The arrangement of ovarian vascular bundles, which transport nutrients to ovules, has been proposed as a potential influence on position-dependent probabilities of abortion. Alternatively, in species where the order of ovule fertilization and relative positions of matured embryos correlate, fertilization time may have an effect; late-fertilized ovules are expected to lag behind in embryonic development, making them weaker competitors. More specifically, gametophytic selection may cause a correlation between fertilization order and position of matured embryos, since the fastest growing pollen tubes are expected to be the most fit and the first to fertilize ovules. In this scenario, the ovules fertilized first are expected to be stronger competitors due to their genetic quality, hence their higher probability of maturation. Thus, some cases of position-dependent abortion have the potential to be driven by selective embryo abortion.

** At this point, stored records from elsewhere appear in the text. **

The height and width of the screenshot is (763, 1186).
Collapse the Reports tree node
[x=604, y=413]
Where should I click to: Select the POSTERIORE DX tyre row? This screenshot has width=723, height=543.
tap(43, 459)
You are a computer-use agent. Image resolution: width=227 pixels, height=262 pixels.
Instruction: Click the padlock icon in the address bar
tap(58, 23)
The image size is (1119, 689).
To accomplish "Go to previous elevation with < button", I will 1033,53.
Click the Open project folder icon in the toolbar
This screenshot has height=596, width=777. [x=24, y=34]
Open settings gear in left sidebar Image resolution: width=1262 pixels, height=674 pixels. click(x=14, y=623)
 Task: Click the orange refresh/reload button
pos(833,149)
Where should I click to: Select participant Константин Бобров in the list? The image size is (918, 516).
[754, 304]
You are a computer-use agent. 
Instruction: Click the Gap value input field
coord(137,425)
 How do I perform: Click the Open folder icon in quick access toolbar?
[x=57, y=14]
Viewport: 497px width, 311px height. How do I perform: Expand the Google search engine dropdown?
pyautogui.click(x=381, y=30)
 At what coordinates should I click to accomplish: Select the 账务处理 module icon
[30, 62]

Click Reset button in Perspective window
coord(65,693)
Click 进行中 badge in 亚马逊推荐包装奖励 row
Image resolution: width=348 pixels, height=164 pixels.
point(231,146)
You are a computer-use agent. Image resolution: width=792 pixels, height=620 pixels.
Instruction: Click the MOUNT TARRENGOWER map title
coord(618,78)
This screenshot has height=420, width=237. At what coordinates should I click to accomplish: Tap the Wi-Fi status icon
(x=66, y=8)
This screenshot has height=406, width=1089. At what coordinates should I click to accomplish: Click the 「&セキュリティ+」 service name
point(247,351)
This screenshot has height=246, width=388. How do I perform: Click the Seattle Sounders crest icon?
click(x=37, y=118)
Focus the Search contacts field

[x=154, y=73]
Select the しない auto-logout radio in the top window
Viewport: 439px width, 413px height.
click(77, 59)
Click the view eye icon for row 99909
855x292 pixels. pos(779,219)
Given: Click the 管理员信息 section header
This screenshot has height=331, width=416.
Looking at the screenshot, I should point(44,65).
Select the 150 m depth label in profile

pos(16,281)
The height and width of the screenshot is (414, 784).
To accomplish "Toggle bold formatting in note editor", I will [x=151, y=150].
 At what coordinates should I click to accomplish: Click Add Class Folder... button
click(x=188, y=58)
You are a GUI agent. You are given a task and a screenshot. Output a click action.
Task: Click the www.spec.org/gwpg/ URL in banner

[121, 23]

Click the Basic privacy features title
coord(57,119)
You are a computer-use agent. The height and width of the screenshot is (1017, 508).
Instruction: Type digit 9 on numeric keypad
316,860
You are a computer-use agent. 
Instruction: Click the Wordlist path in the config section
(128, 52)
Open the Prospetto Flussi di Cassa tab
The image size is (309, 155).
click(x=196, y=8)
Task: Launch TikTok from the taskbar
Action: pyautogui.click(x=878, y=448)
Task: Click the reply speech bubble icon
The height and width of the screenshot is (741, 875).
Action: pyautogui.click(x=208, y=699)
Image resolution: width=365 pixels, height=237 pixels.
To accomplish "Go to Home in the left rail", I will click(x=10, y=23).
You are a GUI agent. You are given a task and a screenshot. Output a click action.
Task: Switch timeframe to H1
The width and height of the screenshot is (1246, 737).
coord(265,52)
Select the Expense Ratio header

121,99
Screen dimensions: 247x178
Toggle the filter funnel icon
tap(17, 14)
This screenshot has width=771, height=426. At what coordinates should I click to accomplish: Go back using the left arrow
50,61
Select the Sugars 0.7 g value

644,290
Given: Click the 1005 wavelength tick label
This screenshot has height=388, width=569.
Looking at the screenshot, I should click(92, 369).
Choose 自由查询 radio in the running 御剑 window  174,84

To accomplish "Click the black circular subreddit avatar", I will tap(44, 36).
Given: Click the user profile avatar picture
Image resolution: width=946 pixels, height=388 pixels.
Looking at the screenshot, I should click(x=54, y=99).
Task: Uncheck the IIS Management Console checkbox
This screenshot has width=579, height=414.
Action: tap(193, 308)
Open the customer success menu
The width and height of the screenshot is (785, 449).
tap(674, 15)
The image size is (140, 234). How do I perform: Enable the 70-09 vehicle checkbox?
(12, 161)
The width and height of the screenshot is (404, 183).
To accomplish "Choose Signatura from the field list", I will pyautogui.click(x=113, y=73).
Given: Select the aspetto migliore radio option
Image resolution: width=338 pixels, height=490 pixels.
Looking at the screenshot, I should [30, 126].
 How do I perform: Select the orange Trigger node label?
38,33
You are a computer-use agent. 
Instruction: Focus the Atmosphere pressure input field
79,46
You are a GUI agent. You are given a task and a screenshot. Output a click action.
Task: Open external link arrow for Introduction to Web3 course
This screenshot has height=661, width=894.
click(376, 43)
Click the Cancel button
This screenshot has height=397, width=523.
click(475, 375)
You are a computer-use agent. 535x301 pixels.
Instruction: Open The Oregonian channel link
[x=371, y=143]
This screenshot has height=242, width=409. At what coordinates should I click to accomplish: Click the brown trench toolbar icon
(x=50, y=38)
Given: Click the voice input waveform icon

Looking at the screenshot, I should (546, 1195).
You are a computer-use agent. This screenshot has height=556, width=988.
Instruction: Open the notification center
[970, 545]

== Abortion of self-fertilized embryos ==
Early-acting inbreeding depression is a form of selective embryo abortion that acts on embryos produced by selfing or mating of close relatives. Inbreeding increases genetic homozygosity, allowing selection to elimination recessive, deleterious or lethal alleles (the presence of these deleterious alleles is referred to as genetic load). Thus, selective embryo abortion would be expected to purge genetic load among inbred offspring by aborting those embryos with deleterious genotypes. However, late-acting self-incompatibility also causes abortion of self-fertilized seeds, confounding identification of early-acting inbreeding depression.